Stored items
__________________________________________________
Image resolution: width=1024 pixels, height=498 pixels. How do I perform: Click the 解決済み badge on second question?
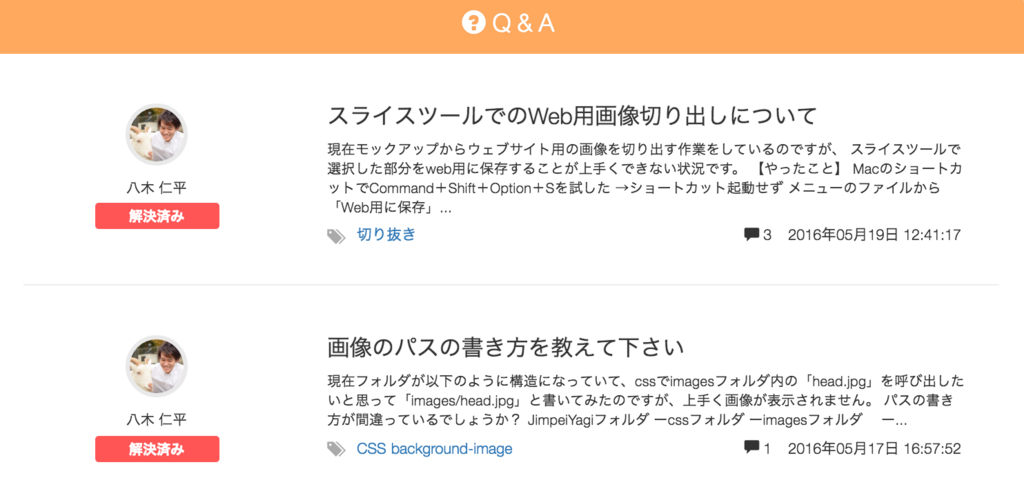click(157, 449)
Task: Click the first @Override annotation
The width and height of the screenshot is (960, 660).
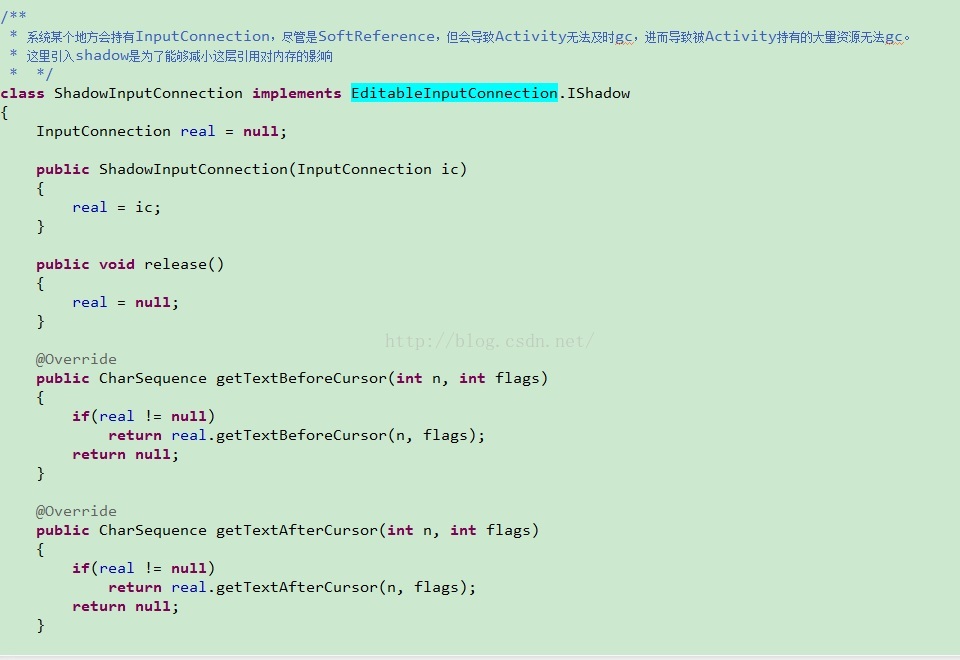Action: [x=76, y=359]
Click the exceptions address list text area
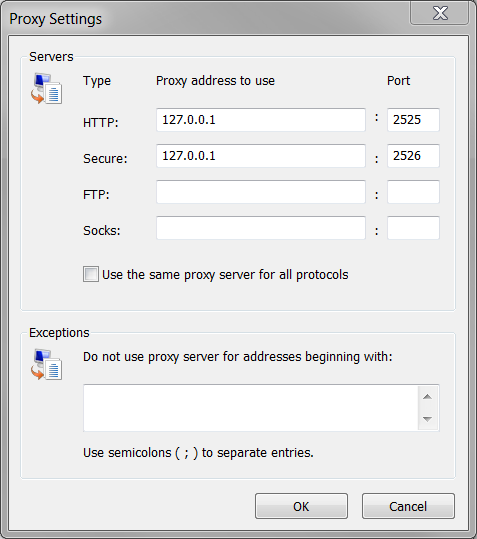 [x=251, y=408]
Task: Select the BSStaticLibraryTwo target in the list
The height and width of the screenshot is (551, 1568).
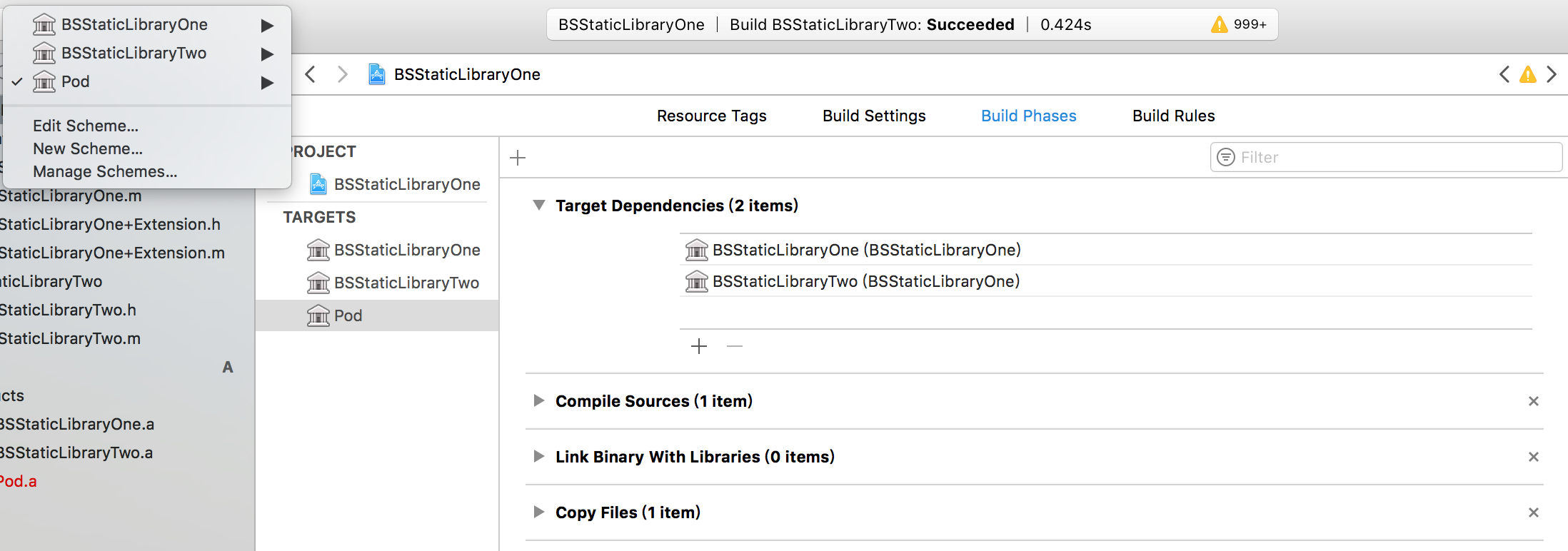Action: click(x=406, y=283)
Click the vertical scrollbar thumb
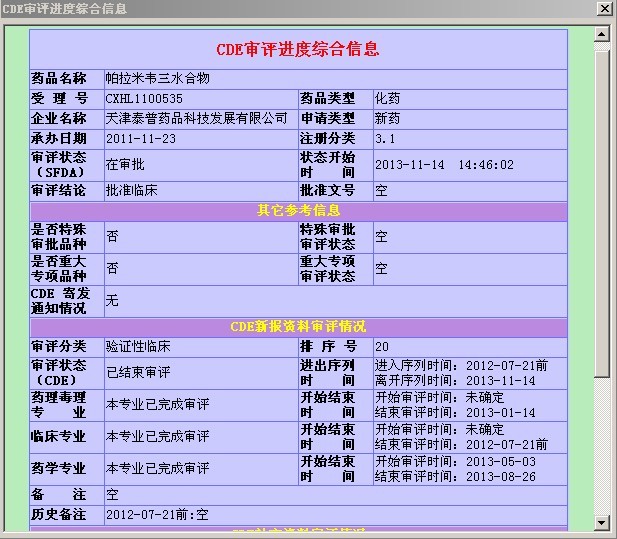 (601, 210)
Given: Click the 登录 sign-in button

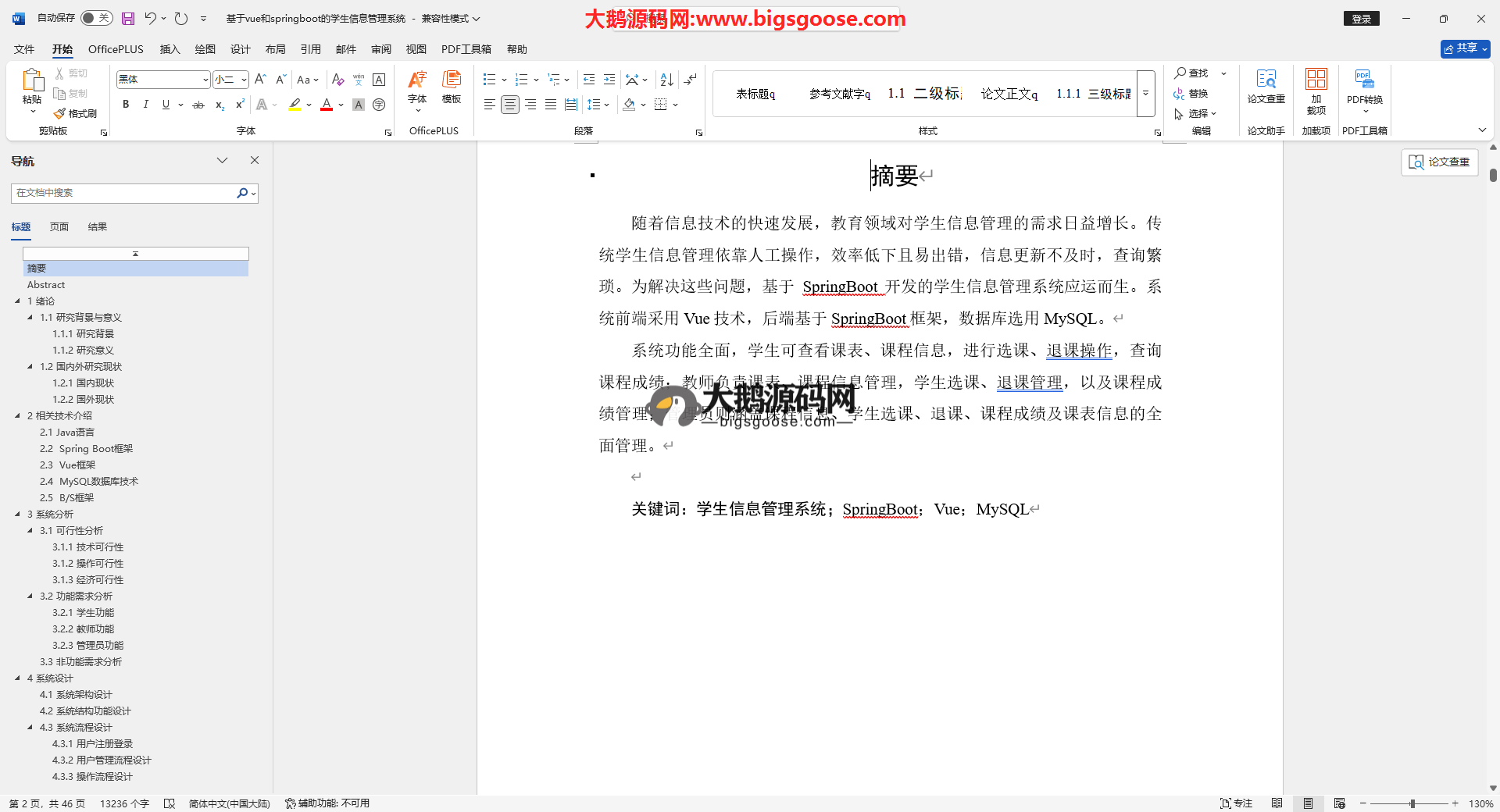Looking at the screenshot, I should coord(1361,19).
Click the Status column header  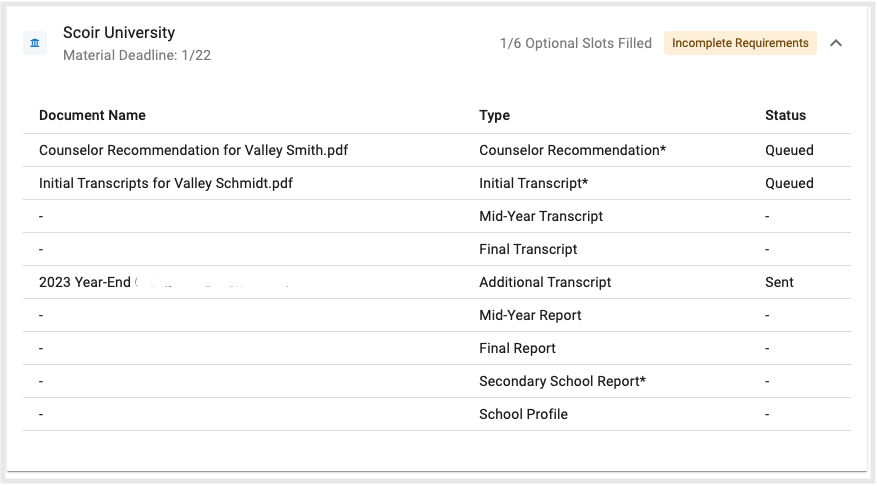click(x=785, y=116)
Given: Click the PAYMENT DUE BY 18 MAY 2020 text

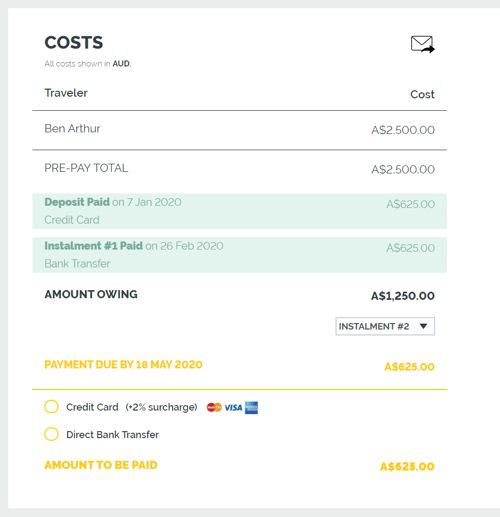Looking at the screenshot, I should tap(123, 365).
__________________________________________________
:: WORK REQUEST ::
In the entries above, which lines hold the string "Task"? Report all of them.

:: WRITTEN RESPONSE ::
Task: Click the first @Override annotation
Task: Select the BSStaticLibraryTwo target in the list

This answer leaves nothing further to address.